- **TEXT BLOCK**
■ ■ ■ ■ ■

How the 9/11 Memorial & Museum is keeping the message of hope alive during the coronavirus pandemic

A member of the security team places a white rose on the memorial for a victim's birthday. The 9/11 Memorial & Museum has been continuing its mission of sharing the stories of hope and courage, even through the coronavirus pandemic. By Lauren M. Johnson, CNN

(CNN) -- The 9/11 Memorial & Museum has been continuing its mission of sharing the stories of hope and courage, even through the coronavirus pandemic.

Though the museum temporarily closed in March due to stay-at-home restrictions, employees were determined to continue their daily practice of honoring victims of the September 11th terrorist attacks on their birthdays.

The building's security team, who is considered essential staff at One World Trade Center, volunteered to take up the task.

Each day, members of the security team receive the list of victims' birthdays from museum employees. They then place a single white rose on top of each victim's name on the memorial outside the building.

FloraTech, which donates the flowers, has continued to order them from the Netherlands for this specific purpose, even though the store is closed.

"It's a way of saying, we're not going to stop doing what we do, we just have to do it a slightly different way," Alice Greenwald, president and CEO of the 9/11 Memorial & Museum, told CNN.

Launching new initiatives to interact with people who are at home

This week, the museum will launch four new virtual initiatives that are specifically geared toward families stuck at home during the coronavirus.

"We should be able to provide parents with a way to help their children with a crisis situation, and respond with resiliency, gratitude, and hope, which were the responses after 9/11." Greenwald said.

The new programs are designed to help to have that conversation with children about the 9/11 attacks.

■ ■ ■ ■ ■

- **RECORDS SUPPLIED**

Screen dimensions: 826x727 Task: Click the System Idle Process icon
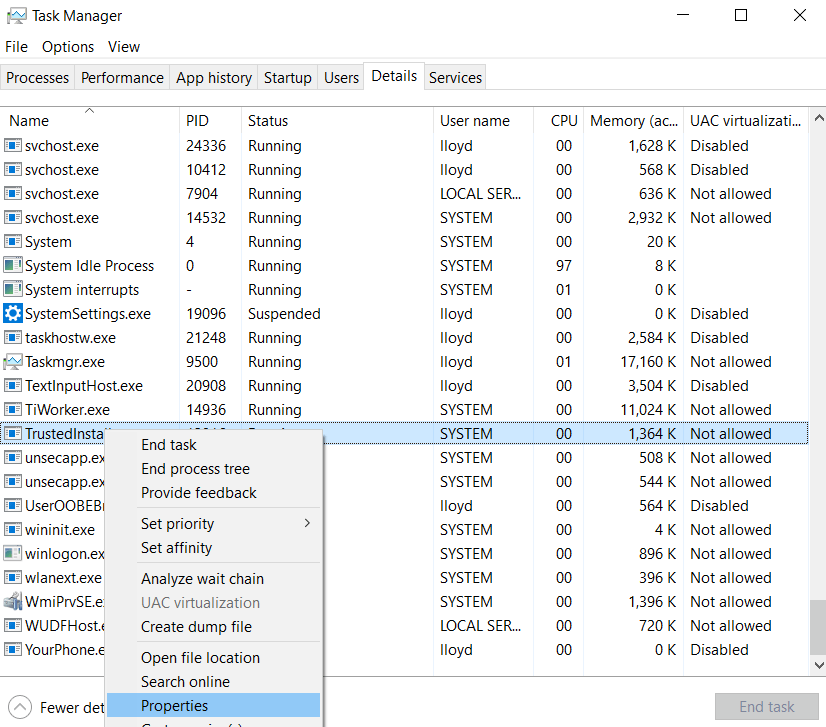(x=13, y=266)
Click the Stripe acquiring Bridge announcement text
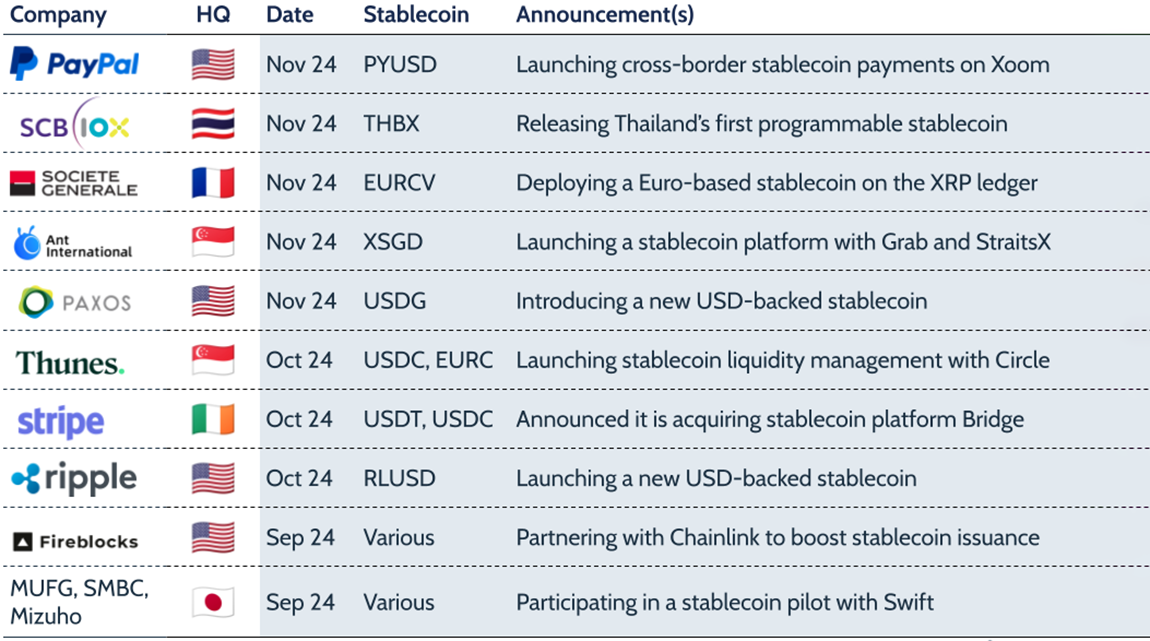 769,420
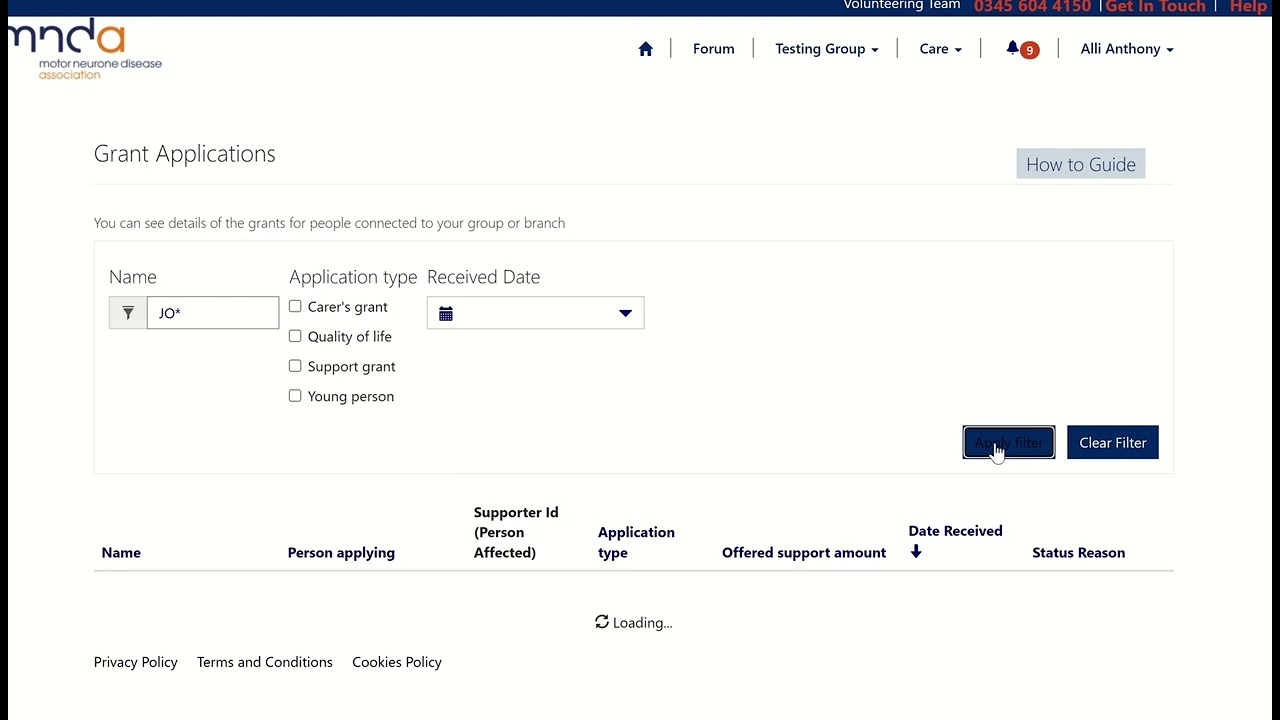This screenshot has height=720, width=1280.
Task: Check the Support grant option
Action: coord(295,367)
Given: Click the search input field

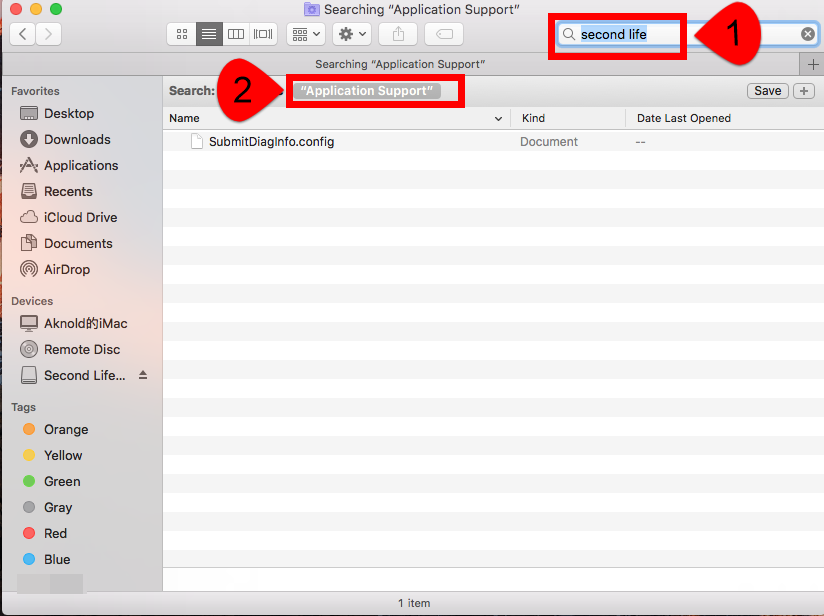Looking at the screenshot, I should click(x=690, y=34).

■ ■ ■ ■ ■

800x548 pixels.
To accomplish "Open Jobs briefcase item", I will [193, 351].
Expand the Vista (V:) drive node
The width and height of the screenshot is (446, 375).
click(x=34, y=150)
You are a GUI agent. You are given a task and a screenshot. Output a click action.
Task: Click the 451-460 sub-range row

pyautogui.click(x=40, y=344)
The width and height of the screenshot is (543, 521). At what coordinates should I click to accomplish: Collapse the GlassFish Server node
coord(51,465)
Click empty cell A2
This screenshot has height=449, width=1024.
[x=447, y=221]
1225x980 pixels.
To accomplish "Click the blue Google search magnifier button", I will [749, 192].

■ ■ ■ ■ ■

- **AIM OF THE TASK**
Carry on the article about the 9/11 Memorial & Museum during the coronavirus pandemic, starting after its last sentence.

- **RESULT OF THE TASK**
The first program is called the "Dear Hero" project. After 9/11, children would write first responders, including firefighters and policemen, to thank them for what they did after the tragedy. Greenwald said this project, similarly, gives children to write letters to health care workers, as well as other essential workers on the front lines helping fight the pandemic.

The second project is based on the Survivor Tree. The pear tree, which sits near the memorial, was found at Ground Zero and brought back to life.

Parents can print out leaves for children to write encouraging messages on the leaves to display on their windows and on doors for neighbors passing by.

Posting inspirational videos on Instagram

On Wednesday, the museum is launching a series of 90-second to two-minute inspirational videos on Instagram that tell stories about 9/11, some that are relevant to the pandemic.

At the end of this week, on Friday, the museum is launching a new virtual public program to coincide with the ninth anniversary of Osama bin Laden's capture.

The museum's programs usually take place in its auditorium, but most of New York is still quarantining. So the museum is taking the program to people virtually.

The first interview will be with Robert Cardillo, director of the National Geospatial-Intelligence Agency.

Cardillo has experience with both counterterrorism and infectious diseases, Greenwald said.

Although material has always been available on the museum's website, Greenwald said there is a difference between that and this new content.

"The difference for me is not just pushing it out, but the connections we are making between this moment and the moment that we are the custodians of commemorating and remembering and teaching about."